Disbelieving, Riley looked from the shaft to his shoulders and back again. The drill, as he called it, would never work. Despite that boast about being able to teach mountain goats to climb, Riley didn't see how he could leap up, get a grip on whatever shallow indentations she could hack out, and shimmy up that narrow tunnel.

“Ready?”

Swallowing her doubts, she stepped onto his bent knee. The sidewinder seemed to hiss at her, its fangs wide, as Pete's muscles bunched and he guided her into a kneeling position on his shoulders. She tottered dangerously, sure she was going to fall on her face, but he pinned her in place with a bruising grip on her thighs and slowly straightened. Just as slowly, Riley pushed upright. The shaft was within reach!

Anchored on his shoulders, she hacked at the inside of the tower. Adobe flaked off in small chunks. The hard-baked mud brick underneath proved tougher to crack until Pete told her to chink at the mortar between the bricks. Following his instructions, she dug out a shallow opening.

Dust swirled in the confined space. Sweat dripped from her forehead. Her nostrils were clogged and her eyes stung when she reached higher and started on a second cut. By the time she hacked out a third, her arms were on fire and she was wobbling dangerously on Pete's shoulders.

“That's good enough,” he said.

Lowering her slowly, he supported her until her legs stopped shaking and feeling had returned to her arms. Then he looped the braided rope over her head and settled it under her arms.

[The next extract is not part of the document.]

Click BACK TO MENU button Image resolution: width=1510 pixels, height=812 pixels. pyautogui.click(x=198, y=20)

“I'll give it a tug when I'm ready to pull you up.” His intent gaze raked her dust-caked face. “Okay?”

“Okay.”

Then it was his turn. As agile as the mountain goat he'd referenced, he leaped straight up and caught the lowest handhold on his first try. Reached for the second. Hauled himself up to the third. His taut, corded thighs dangled in midair while he used the tool he'd reclaimed from Riley to carve a fourth handhold. Then a fifth. When he pulled himself high enough up to wedge his back against one wall of the tower and get his foot in the first step, her heart was hammering so hard and fast it hurt.

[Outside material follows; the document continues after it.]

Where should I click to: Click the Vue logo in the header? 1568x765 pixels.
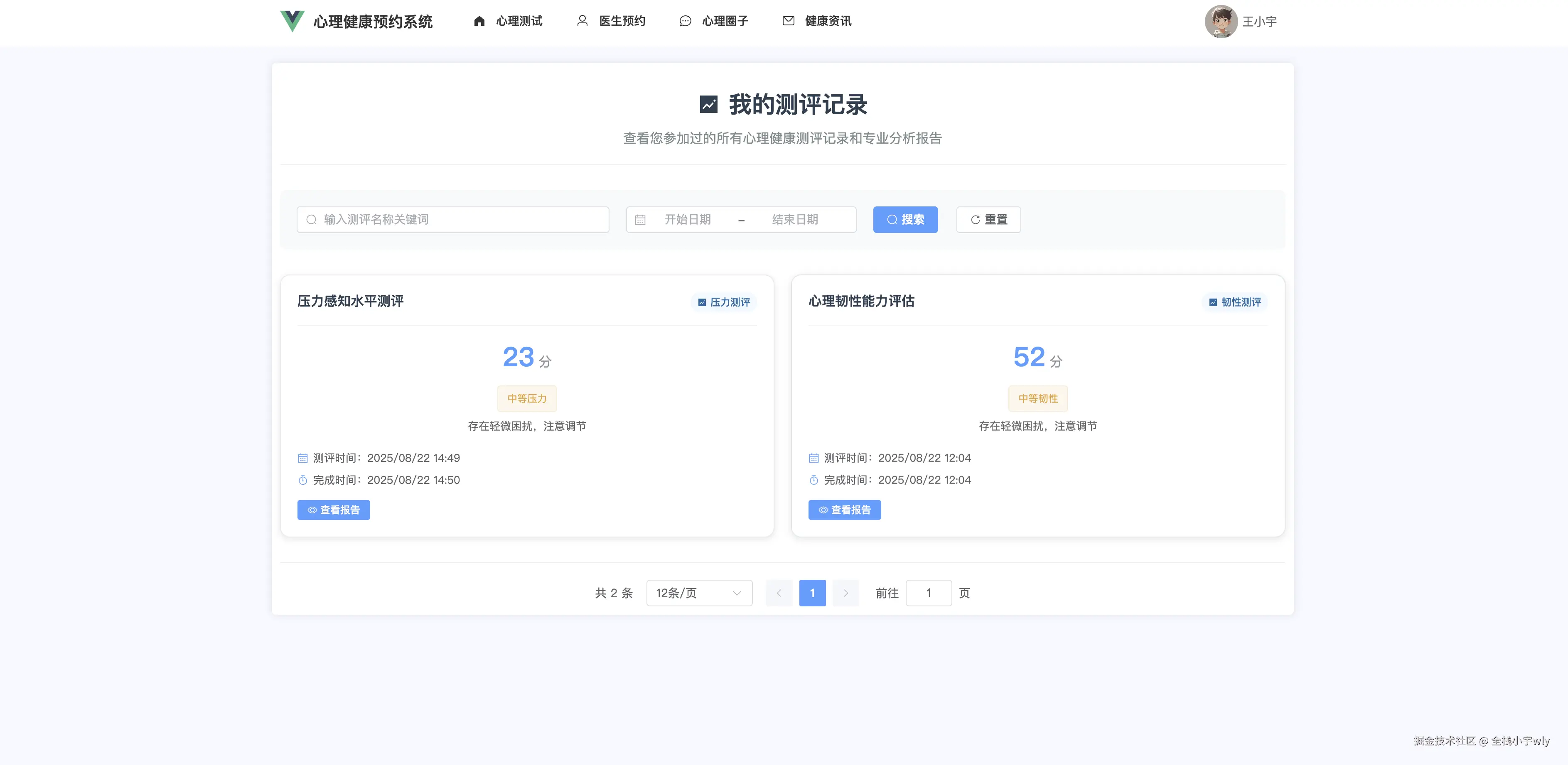pos(292,21)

He worked his way up the shaft inch by steady inch. The rough adobe had to be murder on his bare back and shoulders, but he kept going. All the while, Riley's glance darted from the tower to the door and back again. She'd almost forgotten how to breathe when the loop around her upper chest suddenly went taut. She grabbed the rope above her head with both hands to keep it from slicing into her armpits while Pete hauled her up slowly, steadily.

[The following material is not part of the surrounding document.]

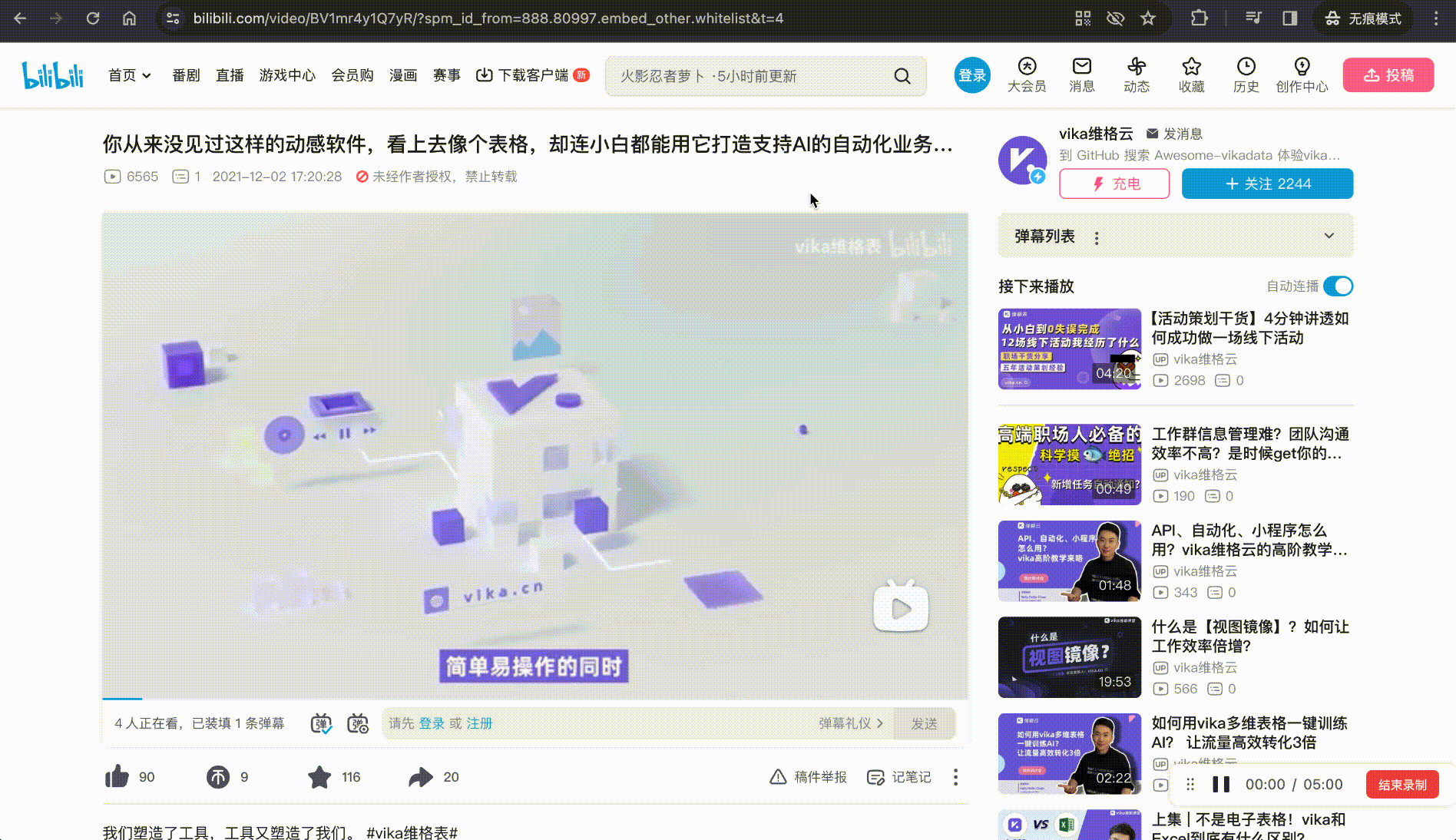
Task: Click the 关注 2244 follow button
Action: click(x=1267, y=184)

The tower walls closed in on her. Cloying, choking claustrophobia filled her throat. She held onto the rope with desperate hands, scrabbling for a toehold, scraping both knees against the rough surface. She almost panicked when she heard a slow, agonized creak above her. Like the sound of old wood pulling free of rusty nails.

Oh, God! The tower was coming apart around them!

She cranked her head back as far as she could and gasped in relief when she realized it was just Pete shimmying through one of the openings between the tower and its wooden roof. When he disappeared over the rim, the rope she dangled from sawed up, down, up again. Riley jerked around like a puppet, panic clawing at her again, until the pull steadied and brought her up to the top.

Any other time the symphony that greeted her eager eyes would have called to the artist in her. A treble clef of black sky spangled with a thousand twinkling notes. A bass clef of dark, undulating desert stretching to infinity. And there, far off on the horizon, the faint glow of lights that just might signal civilization!